◆ Assignment
Once the pictures are set aside, transcribe the remaining data exactly.

◆ Extracted records
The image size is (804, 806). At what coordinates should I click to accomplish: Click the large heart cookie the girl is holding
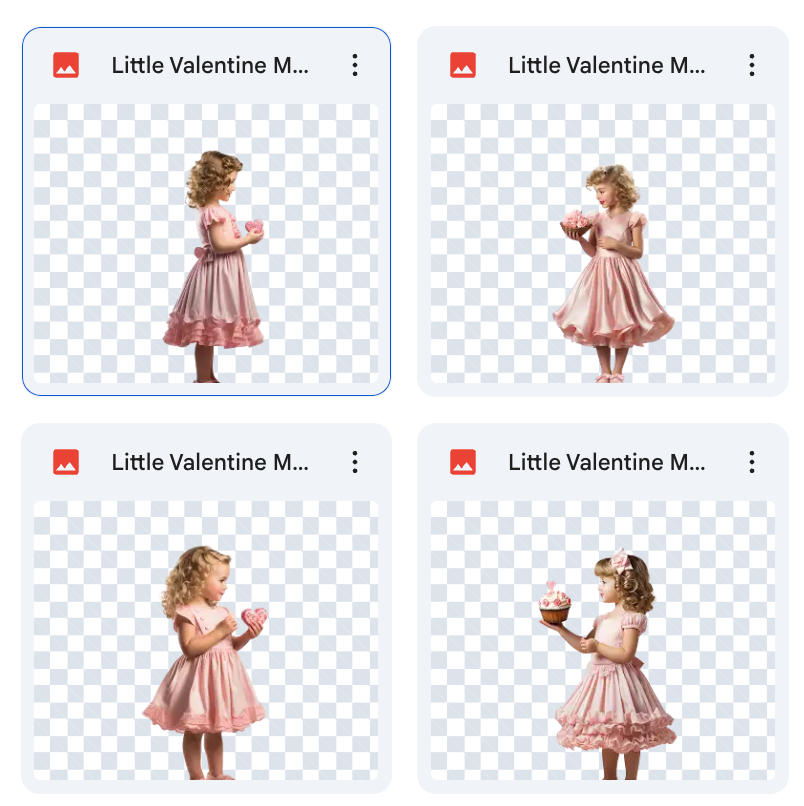[x=254, y=618]
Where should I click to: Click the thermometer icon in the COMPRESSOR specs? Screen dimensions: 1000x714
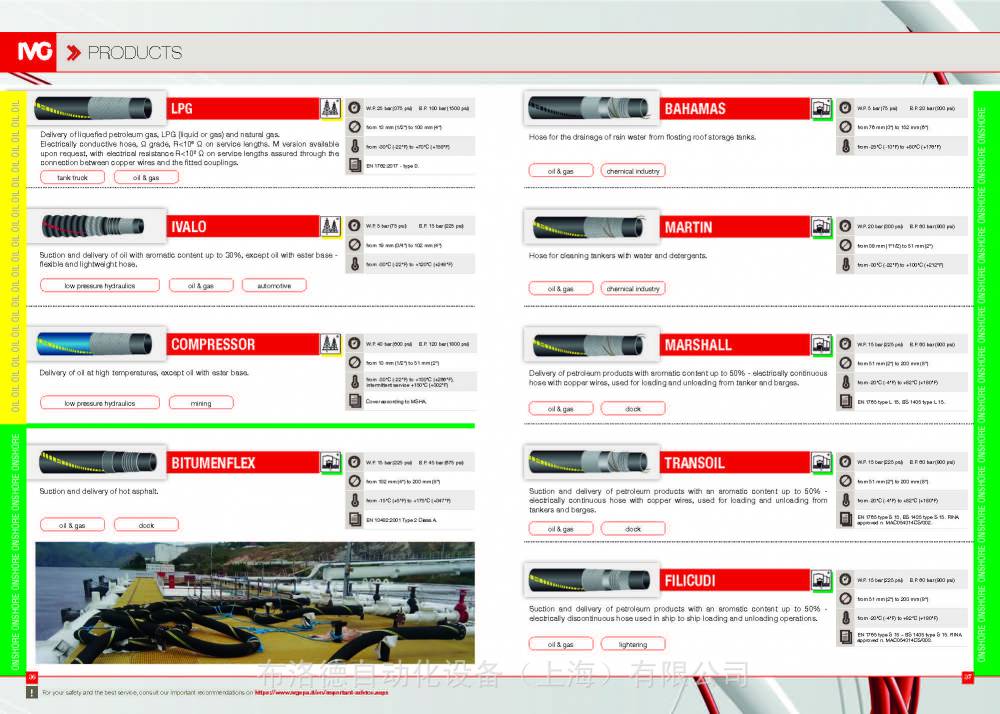tap(354, 382)
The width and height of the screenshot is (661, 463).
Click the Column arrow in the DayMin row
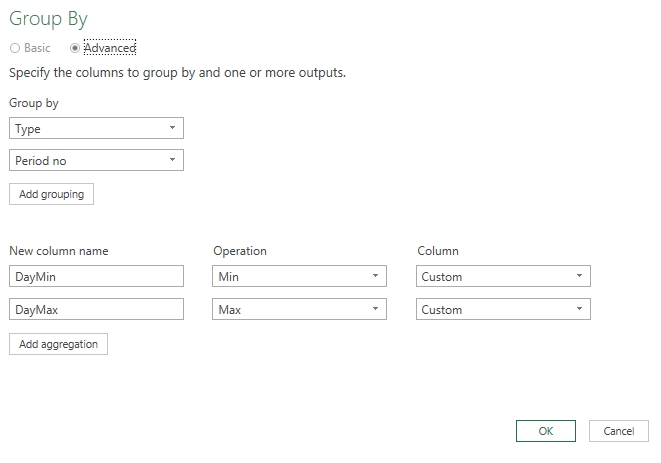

◆ Answer to this task
The image size is (804, 806). At what coordinates should I click to accomplish: Click the large heart cookie the girl is holding
[x=254, y=618]
Where should I click to: Click the thermometer icon in the COMPRESSOR specs? Screen dimensions: 1000x714
tap(354, 382)
The width and height of the screenshot is (661, 463).
Click the Column arrow in the DayMin row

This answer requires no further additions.